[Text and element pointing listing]
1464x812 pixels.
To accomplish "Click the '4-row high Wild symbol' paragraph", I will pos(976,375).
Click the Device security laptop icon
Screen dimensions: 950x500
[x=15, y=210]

**Exercise objective:** Lay out every line of the listing as a JSON list of strings, one string per line, skipping any blank lines.

**The completed task:**
[
  "1464x812 pixels.",
  "To accomplish \"Click the '4-row high Wild symbol' paragraph\", I will pos(976,375).",
  "Click the Device security laptop icon",
  "Screen dimensions: 950x500",
  "[x=15, y=210]"
]